■ EXTRACT TO READ ■
Mother Love

motherhood + home + family

THE MIRROR THAT NEVER LIES TO YOU

May 23, 2014

Oh, the mirror.

Sometimes I love it (because it’s helpful)…sometimes I hate it (because it’s not helpful). You know those days where you feel pretty great and feel good and strong and alive, and then wam! The mirror. The mirror that tells you that you don’t look pretty or good or beautiful. The mirror that gleefully points out every little flaw or wrinkle or perceived excess. The mirror that makes you want to curl up in a little teensy ball and stay hidden away in your bedroom forever because you just don’t like what you see.

I hate that mirror.

I’ve given that mirror far too much power over my heart in the past years.

I’ve had that mirror threaten to ruin date nights out with my husband, because even though I had been feeling gorgeous with hair-that-actually-went-like-I-wanted-it-to, a little extra makeup, and a pretty dress on…I take one wrong glace in the mirror and suddenly I go from feeling gorgeous to feeling anything but beautiful. And then I sit in the car and try to think about what I can do to make myself beautiful…what can I do to get ride of this feeling of un-beautiful? When really, there is nothing I can do. I am myself, and I am beautiful. It’s not a matter of changing anything little thing about myself. It’s about changing what I believe.

Months ago, I heard this line from a song that resonated so deeply and gave me such hope for a better way: His eyes are my mirror.

His eyes. God’s eyes.

Not my eyes.

My eyes will lie to me every time. My eyes can only see the physical, and beautiful doesn’t come from the physical. Beautiful is an essence that is felt, an essence that is lived and breathed. Everything around us tells us that beautiful is what you see. But that’s not true: beautiful is a presence. It’s a belief.

It’s too easy to confuse pretty with beautiful, but they are not the same thing. You can spend your whole life being pretty, but that doesn’t make you beautiful. Beauty is an essence, not a physical quality. Beauty is something people feel from you, not what they see about you.

Many times throughout my day or week, I have to stop and consciously look in the right mirror. I have to turn my eyes away from the mirror in my bedroom and turn my heart and thoughts to the mirror in His eyes. That mirror is the only one that will offer me reality, the only one that will inspire hope and kindness, the only one that will give me Truth. My bedroom mirror will lie to me, but the one in His eyes never will.

What about you: do you find the relationship with the physical mirror to be a tumultuous one as well? 

I’d love to hear your thoughts! 

WHAT MAKES A WOMAN BEAUTIFUL

May 07, 2014

20160721-beth_lavendar_field-22 I was thinking about beauty again the other day…thinking about what makes a woman beautiful.

Is there that one thing that we can say universally makes a woman beautiful? Is there a character, personality, body feature, or style that is the definition for beautiful? I know a ton of beautiful woman, but the thing is…they are all different. They look different, act different, relate different, dress different. But they are all breathtaking and gorgeous and unique. So is there one thing that makes a woman truly beautiful?

I say yes, there is.

There is only one thing that makes a woman beautiful. It’s universal, and it doesn’t change as age and life takes it toll on skin tone and hair color. The thing that makes a woman beautiful: H E R S E L F. 

Herself.
Yourself.
Myself.

■ RAW RECORDS ■
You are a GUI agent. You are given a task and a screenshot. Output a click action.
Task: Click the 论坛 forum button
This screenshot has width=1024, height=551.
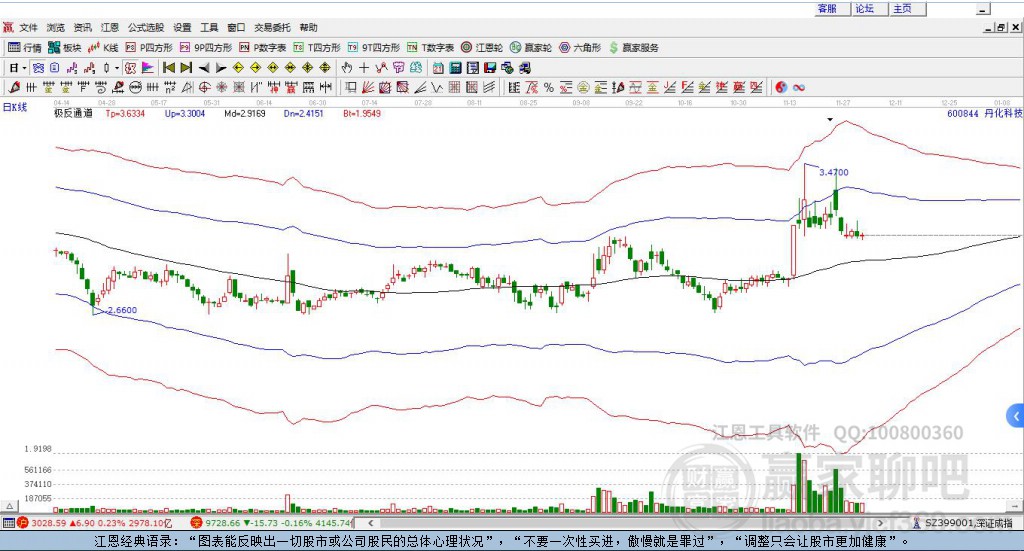(864, 8)
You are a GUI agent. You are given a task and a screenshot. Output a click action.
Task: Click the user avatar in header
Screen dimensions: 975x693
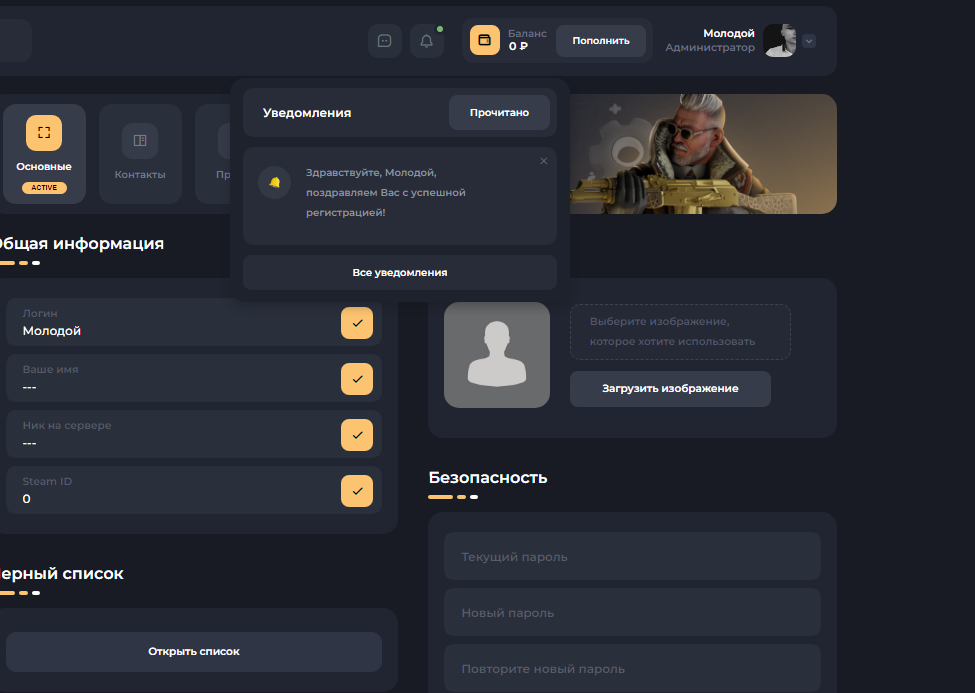(x=780, y=41)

■ DIRECTIONS ■
a) Set down, word for word, the part of the Mother Love blog text that begins at "May 07, 2014" and stops after "E R S E L F.".
b) In the Mother Love blog text, what song line gave the writer hope for a better way?

■ ANSWERS TO EACH TASK ■
a)
May 07, 2014

20160721-beth_lavendar_field-22 I was thinking about beauty again the other day…thinking about what makes a woman beautiful.

Is there that one thing that we can say universally makes a woman beautiful? Is there a character, personality, body feature, or style that is the definition for beautiful? I know a ton of beautiful woman, but the thing is…they are all different. They look different, act different, relate different, dress different. But they are all breathtaking and gorgeous and unique. So is there one thing that makes a woman truly beautiful?

I say yes, there is.

There is only one thing that makes a woman beautiful. It’s universal, and it doesn’t change as age and life takes it toll on skin tone and hair color. The thing that makes a woman beautiful: H E R S E L F.

b) "His eyes are my mirror."